A severe discrepancy in this indicator represents the institution's most critical vulnerability. Its Z-score of 3.775 is a significant anomaly, contrasting sharply with the low-risk national average of -0.292. This extremely wide positive gap signals a major sustainability risk, as it suggests the institution's scientific prestige is heavily dependent on external partners rather than its own structural capacity. This finding requires urgent strategic reflection, as it indicates that the university's high-impact metrics may result from a supporting role in collaborations where it does not exercise intellectual leadership, questioning its ability to generate sovereign, high-quality research.
The institution shows low-profile consistency in author productivity, with a very low Z-score of -1.413 compared to the country's low-risk score of -0.067. This confirms a complete absence of risk signals related to extreme publication volumes. The data indicates a healthy balance between quantity and quality, with no evidence of authorship practices that would challenge the limits of meaningful intellectual contribution. This reinforces a culture that prioritizes the integrity of the scientific record over purely metric-driven productivity.

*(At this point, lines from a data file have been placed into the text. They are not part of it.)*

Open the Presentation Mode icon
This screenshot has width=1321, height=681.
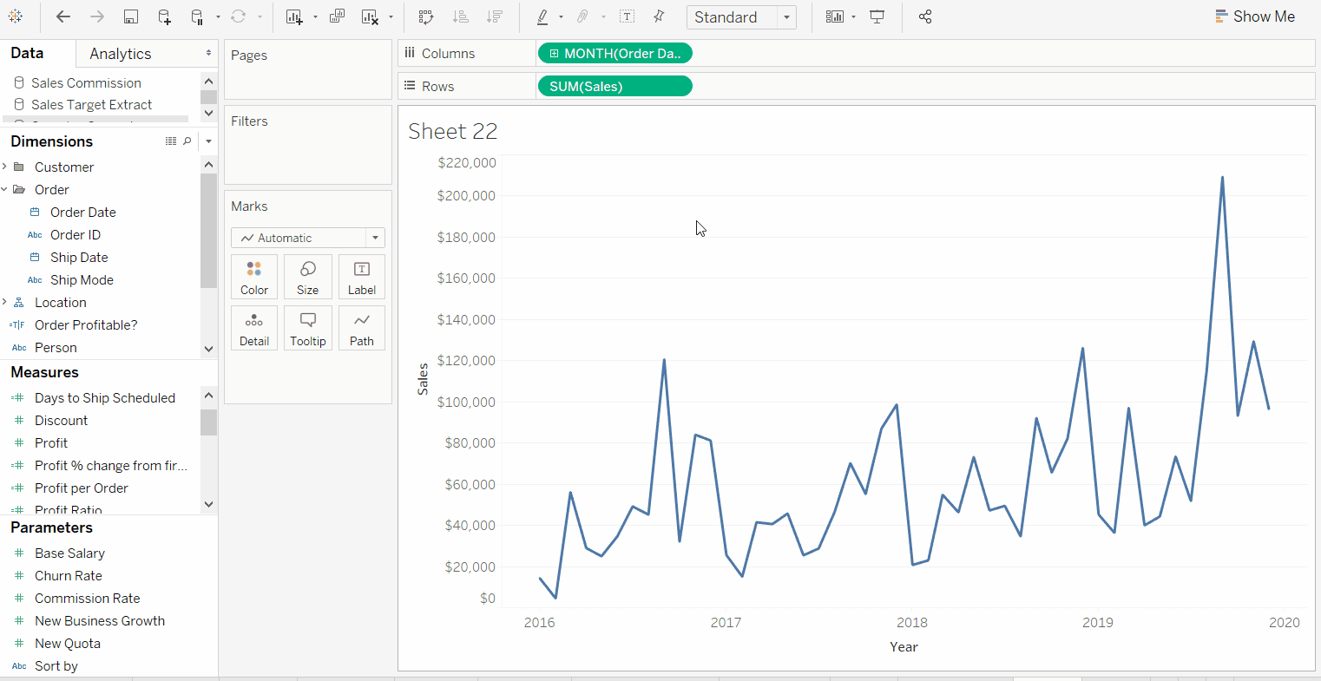pos(877,16)
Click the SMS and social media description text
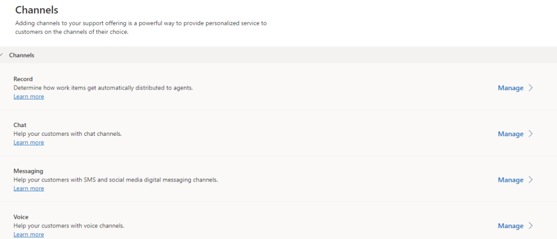 click(x=115, y=180)
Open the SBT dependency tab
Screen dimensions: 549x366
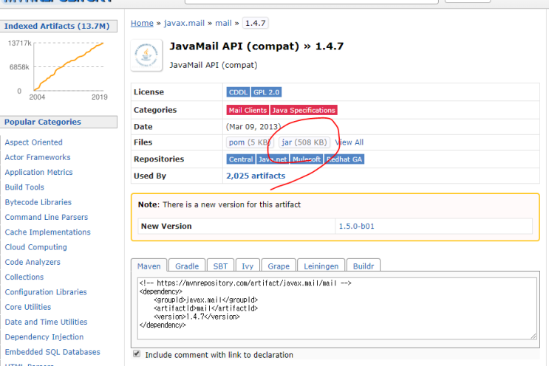pos(220,266)
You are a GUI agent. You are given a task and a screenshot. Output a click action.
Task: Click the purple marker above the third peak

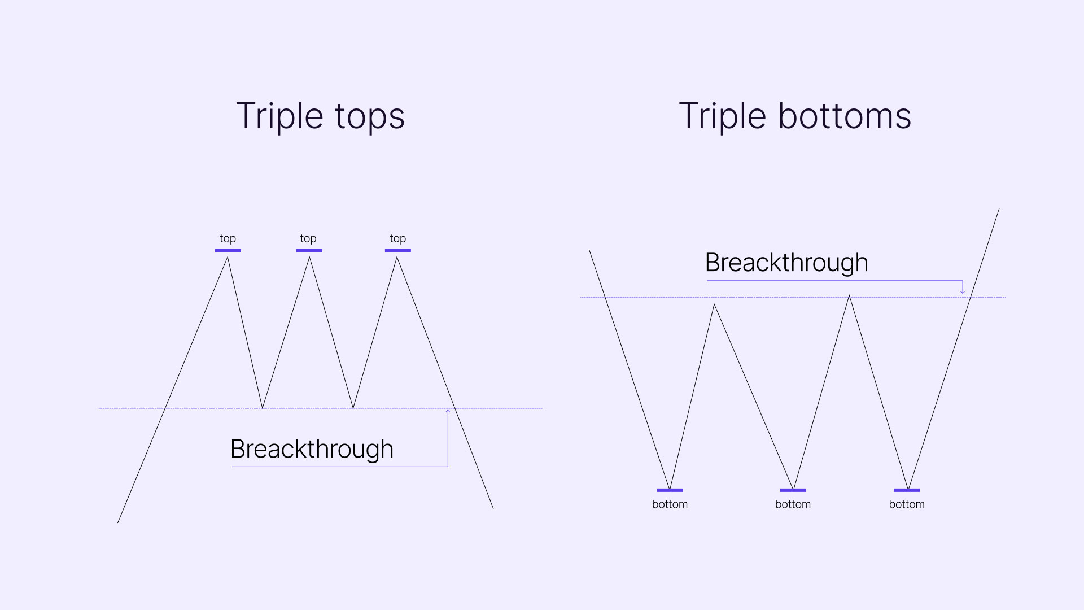397,251
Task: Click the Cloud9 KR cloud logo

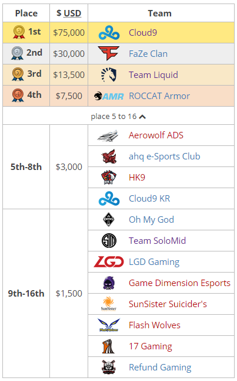Action: [x=109, y=199]
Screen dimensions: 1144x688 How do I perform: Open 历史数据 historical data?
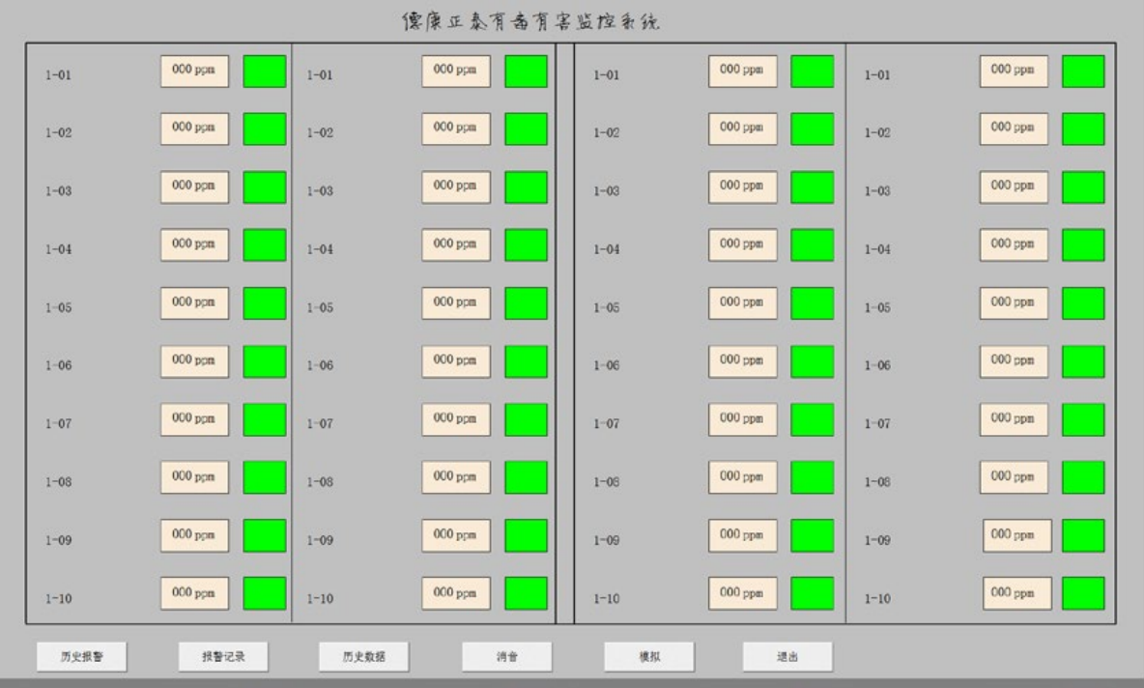point(363,656)
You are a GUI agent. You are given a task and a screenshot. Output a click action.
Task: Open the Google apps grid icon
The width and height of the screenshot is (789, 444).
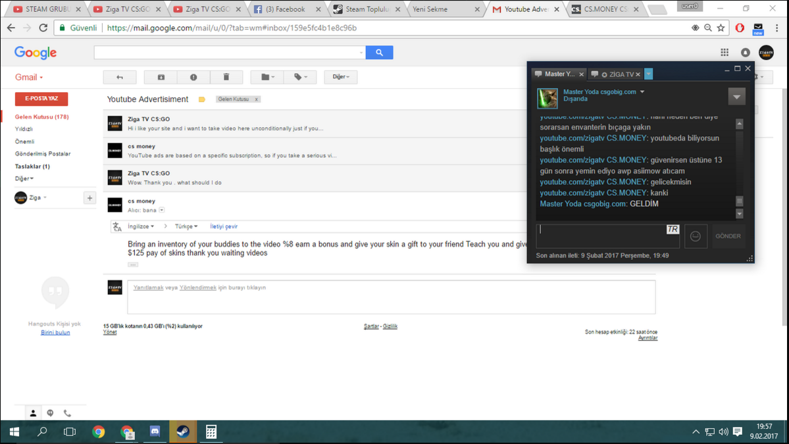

An integrity synchrony is observed between the institution and its national environment. The university's Z-score of -0.268 is virtually identical to the national average of -0.250, both reflecting a very low risk. This alignment demonstrates a prudent use of in-house journals, avoiding excessive dependence that could create conflicts of interest or academic endogamy. By ensuring its scientific production primarily undergoes independent external peer review, the institution enhances its global visibility and upholds competitive validation standards.
The institution effectively isolates itself from a risk that is more prevalent at the national level. Its very low Z-score of -1.186 stands in stark contrast to the medium-risk national average of 0.720. This indicates the presence of a strong research culture that discourages the practice of dividing coherent studies into minimal publishable units to artificially inflate productivity. By prioritizing the generation of significant new knowledge over volume, the university upholds the integrity of the scientific record and avoids overburdening the peer-review system.